**Action item**:
Locate the line containing "The image size is (504, 433)." in the material below. Copy that line and all following lines through the end exactly, omitting any pictures.

**Records provided**:

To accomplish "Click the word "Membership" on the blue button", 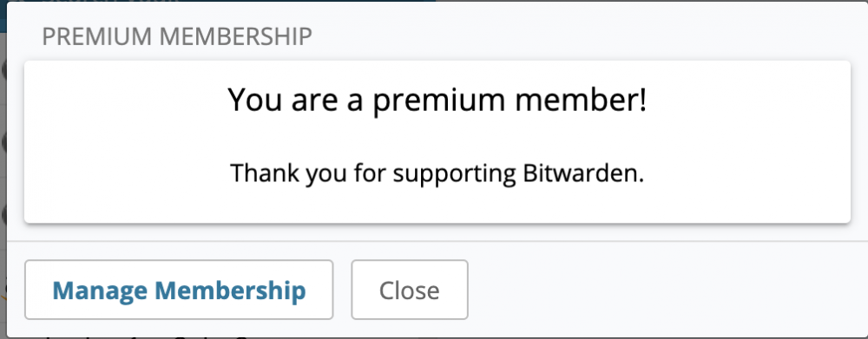I will click(230, 290).
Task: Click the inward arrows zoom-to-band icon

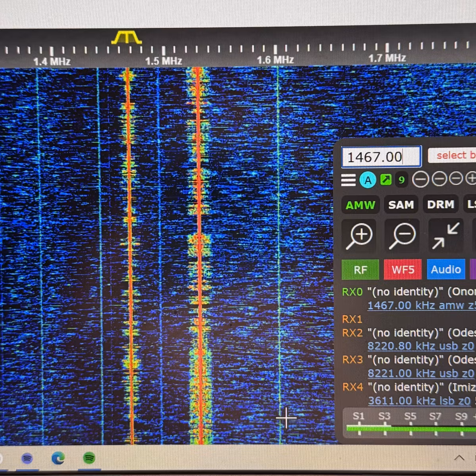Action: point(445,236)
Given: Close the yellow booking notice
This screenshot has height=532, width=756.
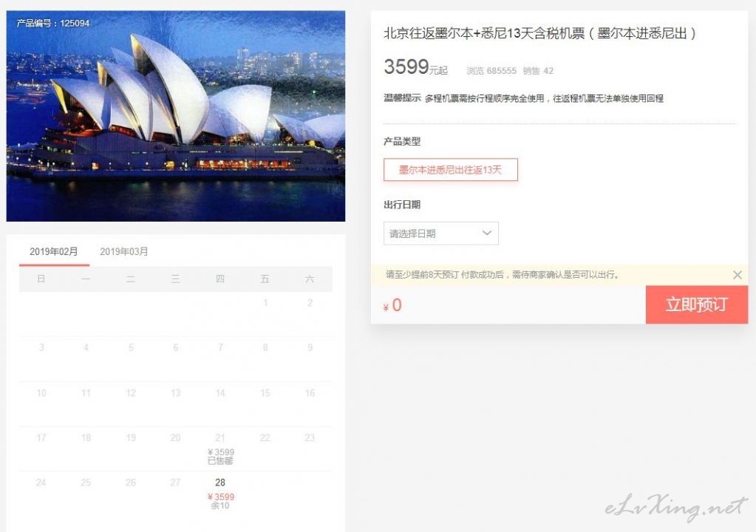Looking at the screenshot, I should (738, 275).
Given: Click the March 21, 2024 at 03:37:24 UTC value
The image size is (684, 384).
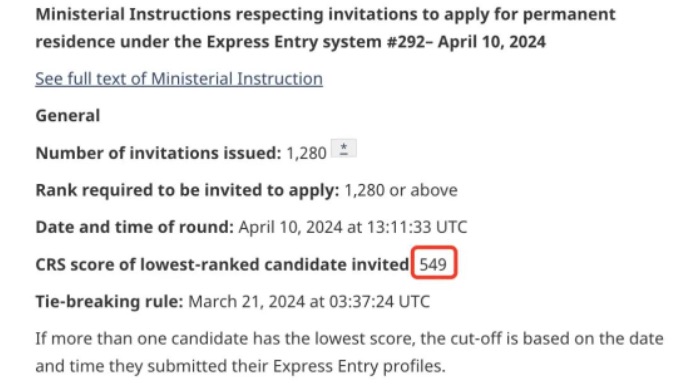Looking at the screenshot, I should click(x=309, y=302).
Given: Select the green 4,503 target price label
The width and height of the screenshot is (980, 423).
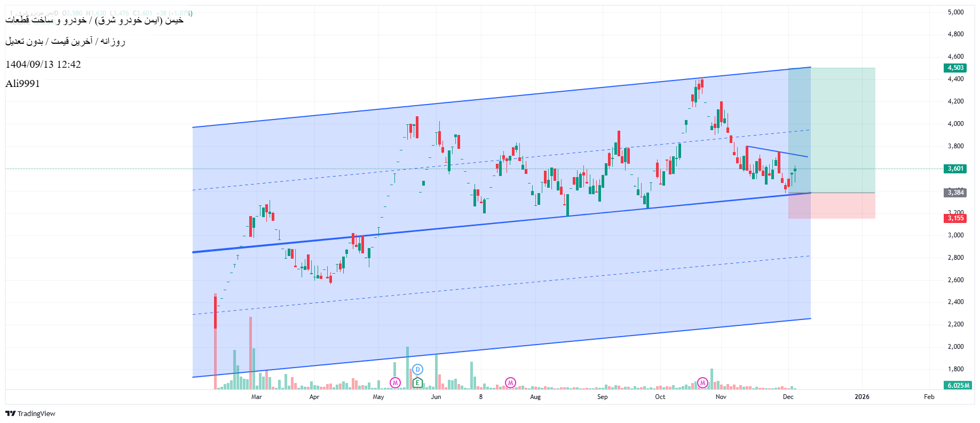Looking at the screenshot, I should (955, 68).
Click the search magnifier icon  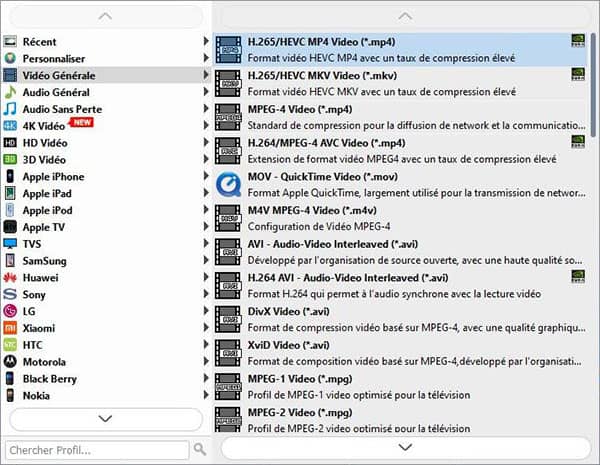click(200, 450)
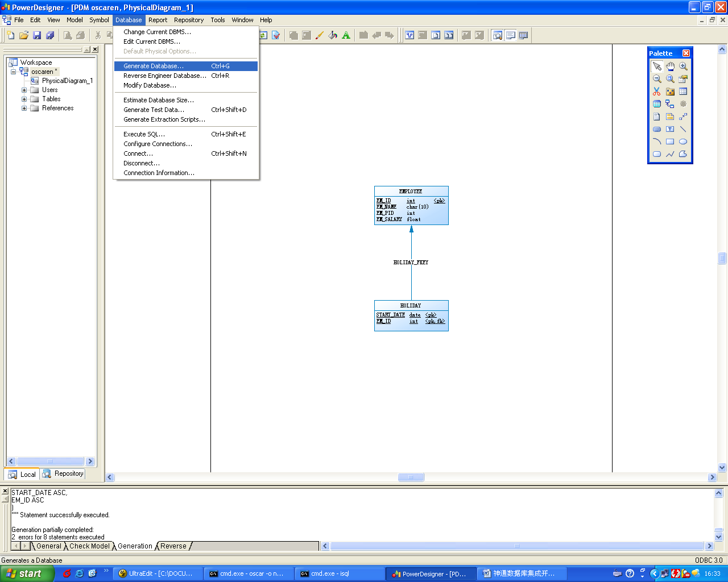Click Execute SQL menu option
Viewport: 728px width, 582px height.
[144, 134]
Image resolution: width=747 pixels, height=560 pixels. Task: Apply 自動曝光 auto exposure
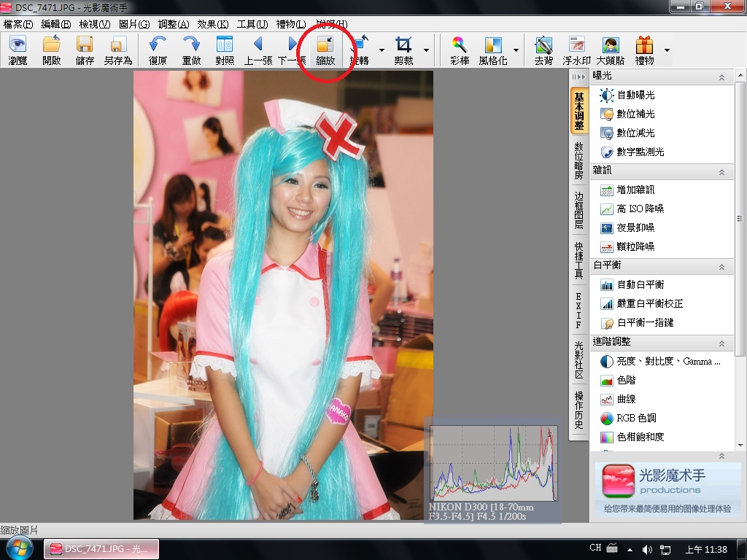click(635, 95)
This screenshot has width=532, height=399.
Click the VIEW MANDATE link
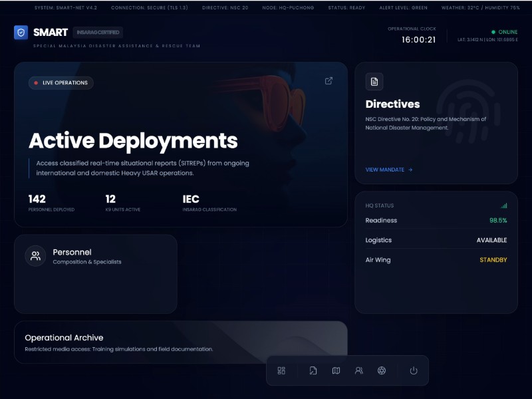tap(388, 170)
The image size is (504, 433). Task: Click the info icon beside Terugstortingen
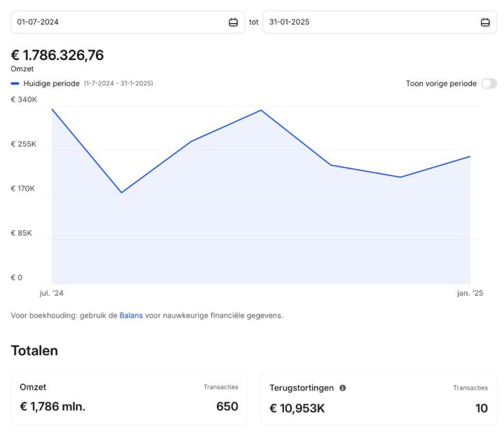(x=343, y=388)
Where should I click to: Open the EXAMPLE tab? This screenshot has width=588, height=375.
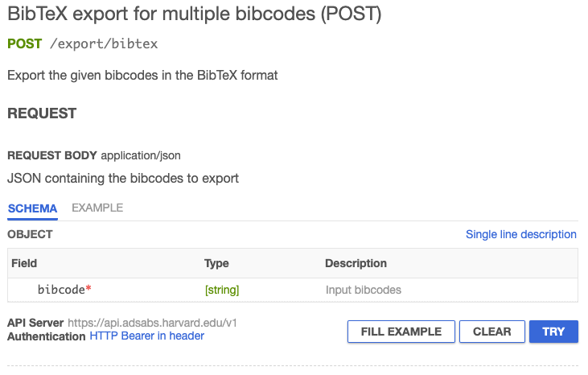97,208
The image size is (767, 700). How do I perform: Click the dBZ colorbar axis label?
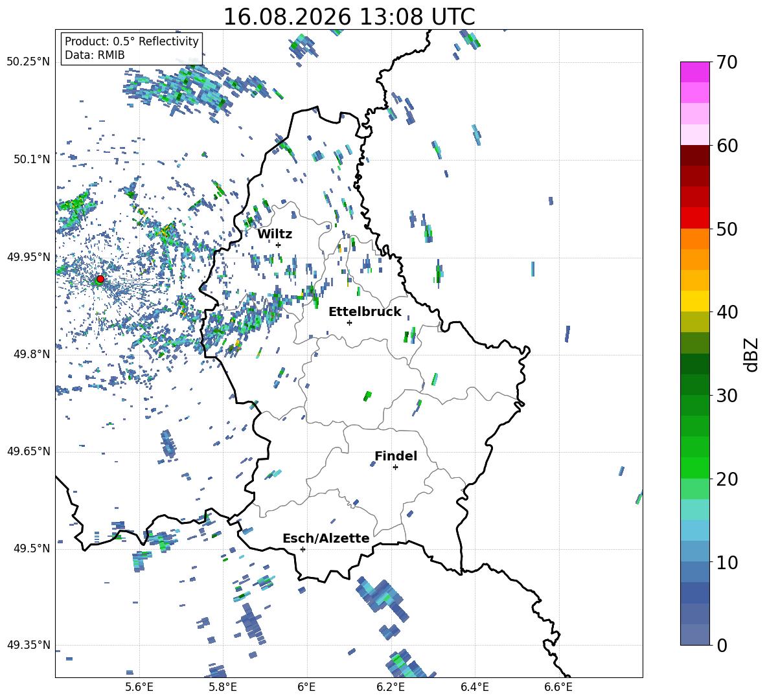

**Exercise answer**:
The image size is (504, 433). Task: Click the info icon beside Terugstortingen
(x=343, y=388)
Where should I click to: Open the EXAMPLE tab? This screenshot has width=588, height=375.
97,208
The image size is (767, 700). How do I perform: Click the dBZ colorbar axis label?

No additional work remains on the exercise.